__What you have to do__.
Among the records below, which lines contain the string "legend"? Report them.

Provided material Start Marker

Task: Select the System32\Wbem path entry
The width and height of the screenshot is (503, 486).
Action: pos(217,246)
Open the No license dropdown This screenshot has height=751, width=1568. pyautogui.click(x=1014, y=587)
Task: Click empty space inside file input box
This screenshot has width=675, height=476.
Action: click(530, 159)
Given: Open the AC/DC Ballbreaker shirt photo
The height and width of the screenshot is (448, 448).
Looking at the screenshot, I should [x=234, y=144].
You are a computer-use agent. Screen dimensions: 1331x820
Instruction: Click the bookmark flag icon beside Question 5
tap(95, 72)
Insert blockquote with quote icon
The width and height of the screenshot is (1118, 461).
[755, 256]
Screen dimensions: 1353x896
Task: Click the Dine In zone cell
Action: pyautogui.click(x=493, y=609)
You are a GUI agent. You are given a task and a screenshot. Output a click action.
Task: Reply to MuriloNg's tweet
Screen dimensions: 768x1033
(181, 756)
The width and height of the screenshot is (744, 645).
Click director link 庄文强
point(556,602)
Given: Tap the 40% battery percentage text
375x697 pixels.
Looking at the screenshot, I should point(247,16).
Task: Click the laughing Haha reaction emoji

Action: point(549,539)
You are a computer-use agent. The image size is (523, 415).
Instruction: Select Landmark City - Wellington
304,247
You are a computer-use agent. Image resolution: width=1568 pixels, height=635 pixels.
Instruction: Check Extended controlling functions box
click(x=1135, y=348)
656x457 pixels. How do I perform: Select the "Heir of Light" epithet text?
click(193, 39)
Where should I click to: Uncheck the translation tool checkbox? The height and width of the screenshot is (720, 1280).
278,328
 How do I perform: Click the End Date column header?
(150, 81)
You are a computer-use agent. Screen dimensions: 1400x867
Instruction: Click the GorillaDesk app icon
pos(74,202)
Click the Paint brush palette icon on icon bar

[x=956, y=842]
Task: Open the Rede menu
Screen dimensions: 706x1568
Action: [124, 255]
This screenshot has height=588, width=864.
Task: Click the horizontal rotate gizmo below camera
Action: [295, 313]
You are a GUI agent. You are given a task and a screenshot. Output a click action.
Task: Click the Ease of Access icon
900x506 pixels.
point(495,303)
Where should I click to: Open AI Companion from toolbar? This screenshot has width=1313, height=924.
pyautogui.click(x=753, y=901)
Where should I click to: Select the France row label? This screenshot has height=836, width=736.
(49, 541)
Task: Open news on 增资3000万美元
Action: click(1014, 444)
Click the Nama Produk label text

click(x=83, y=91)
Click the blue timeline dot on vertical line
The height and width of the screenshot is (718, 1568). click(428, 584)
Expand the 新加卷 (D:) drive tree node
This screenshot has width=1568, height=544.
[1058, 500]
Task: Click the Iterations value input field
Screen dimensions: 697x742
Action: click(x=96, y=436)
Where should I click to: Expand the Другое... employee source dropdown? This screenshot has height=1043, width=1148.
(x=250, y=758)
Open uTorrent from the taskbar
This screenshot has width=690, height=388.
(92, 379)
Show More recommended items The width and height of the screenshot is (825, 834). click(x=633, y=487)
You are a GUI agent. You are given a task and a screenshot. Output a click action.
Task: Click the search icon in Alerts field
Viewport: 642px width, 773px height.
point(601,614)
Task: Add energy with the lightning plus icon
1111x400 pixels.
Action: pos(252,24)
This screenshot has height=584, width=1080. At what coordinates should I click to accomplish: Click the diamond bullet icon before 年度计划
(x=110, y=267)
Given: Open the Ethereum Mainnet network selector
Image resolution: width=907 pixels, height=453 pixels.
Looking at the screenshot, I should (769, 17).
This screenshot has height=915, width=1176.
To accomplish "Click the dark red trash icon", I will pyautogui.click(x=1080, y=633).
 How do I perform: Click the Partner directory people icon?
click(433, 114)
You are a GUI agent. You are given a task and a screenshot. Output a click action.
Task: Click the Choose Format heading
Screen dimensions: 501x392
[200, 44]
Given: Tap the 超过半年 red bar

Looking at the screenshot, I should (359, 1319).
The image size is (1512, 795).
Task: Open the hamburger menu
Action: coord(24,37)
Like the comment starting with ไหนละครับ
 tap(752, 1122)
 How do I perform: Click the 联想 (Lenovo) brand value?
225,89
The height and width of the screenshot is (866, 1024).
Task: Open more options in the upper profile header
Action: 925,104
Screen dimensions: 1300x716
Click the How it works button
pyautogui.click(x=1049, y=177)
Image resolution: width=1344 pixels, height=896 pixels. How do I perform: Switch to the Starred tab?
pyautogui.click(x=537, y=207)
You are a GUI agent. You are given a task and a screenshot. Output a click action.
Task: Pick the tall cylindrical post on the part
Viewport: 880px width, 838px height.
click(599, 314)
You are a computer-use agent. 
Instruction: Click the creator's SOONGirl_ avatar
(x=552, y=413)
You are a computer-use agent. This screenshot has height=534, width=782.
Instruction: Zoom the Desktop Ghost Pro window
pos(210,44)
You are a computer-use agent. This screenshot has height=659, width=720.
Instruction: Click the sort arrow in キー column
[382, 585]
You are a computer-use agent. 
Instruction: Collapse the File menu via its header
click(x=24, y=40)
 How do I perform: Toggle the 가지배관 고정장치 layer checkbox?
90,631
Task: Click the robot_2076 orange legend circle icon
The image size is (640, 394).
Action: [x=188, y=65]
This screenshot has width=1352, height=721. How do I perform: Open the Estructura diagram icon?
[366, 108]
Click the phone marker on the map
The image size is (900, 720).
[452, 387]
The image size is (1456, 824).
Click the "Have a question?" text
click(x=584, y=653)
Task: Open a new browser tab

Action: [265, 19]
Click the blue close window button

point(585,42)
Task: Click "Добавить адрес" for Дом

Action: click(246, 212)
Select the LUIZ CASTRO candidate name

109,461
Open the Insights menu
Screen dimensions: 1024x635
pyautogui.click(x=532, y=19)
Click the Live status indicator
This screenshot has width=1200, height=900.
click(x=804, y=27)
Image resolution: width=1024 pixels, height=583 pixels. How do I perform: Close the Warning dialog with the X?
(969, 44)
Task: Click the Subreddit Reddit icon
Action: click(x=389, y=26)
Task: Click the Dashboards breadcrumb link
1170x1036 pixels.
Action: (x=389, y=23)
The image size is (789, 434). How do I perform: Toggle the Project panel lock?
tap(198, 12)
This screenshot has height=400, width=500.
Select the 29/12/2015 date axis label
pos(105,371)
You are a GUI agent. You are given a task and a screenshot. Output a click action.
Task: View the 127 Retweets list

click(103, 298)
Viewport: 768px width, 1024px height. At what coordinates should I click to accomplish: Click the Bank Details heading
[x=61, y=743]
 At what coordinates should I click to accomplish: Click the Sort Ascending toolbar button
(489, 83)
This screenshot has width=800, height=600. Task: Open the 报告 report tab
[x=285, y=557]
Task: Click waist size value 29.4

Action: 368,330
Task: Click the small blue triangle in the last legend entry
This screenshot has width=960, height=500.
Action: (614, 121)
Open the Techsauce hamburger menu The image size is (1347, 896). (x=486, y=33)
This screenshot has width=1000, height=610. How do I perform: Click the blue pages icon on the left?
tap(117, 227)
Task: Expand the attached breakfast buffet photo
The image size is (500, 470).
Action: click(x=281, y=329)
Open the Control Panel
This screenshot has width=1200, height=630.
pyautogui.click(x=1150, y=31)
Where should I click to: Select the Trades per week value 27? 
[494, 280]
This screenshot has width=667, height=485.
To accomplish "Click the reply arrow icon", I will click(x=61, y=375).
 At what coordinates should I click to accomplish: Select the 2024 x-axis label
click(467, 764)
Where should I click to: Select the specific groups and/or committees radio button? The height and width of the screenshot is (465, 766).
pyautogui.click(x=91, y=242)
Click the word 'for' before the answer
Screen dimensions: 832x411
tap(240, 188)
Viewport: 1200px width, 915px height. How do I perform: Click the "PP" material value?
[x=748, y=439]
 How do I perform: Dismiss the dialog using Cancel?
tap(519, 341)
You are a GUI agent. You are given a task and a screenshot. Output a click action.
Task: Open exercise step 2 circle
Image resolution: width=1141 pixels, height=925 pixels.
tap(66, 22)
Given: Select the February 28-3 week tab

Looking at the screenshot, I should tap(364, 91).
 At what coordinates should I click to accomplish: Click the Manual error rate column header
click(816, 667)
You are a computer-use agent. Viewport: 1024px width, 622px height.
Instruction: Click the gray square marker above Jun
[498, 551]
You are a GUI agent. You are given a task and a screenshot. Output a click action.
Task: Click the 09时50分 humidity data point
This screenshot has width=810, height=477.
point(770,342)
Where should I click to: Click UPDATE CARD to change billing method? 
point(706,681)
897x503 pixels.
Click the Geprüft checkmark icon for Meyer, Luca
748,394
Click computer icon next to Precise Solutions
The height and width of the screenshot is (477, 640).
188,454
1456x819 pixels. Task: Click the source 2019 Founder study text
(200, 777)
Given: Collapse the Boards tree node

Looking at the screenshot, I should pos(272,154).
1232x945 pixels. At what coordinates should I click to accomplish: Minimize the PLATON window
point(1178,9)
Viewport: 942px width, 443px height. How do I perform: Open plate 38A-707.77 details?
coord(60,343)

Provided material End Marker

__Solution__.
Task: Click the robot_2076 orange legend circle icon
Task: Click the small blue triangle in the last legend entry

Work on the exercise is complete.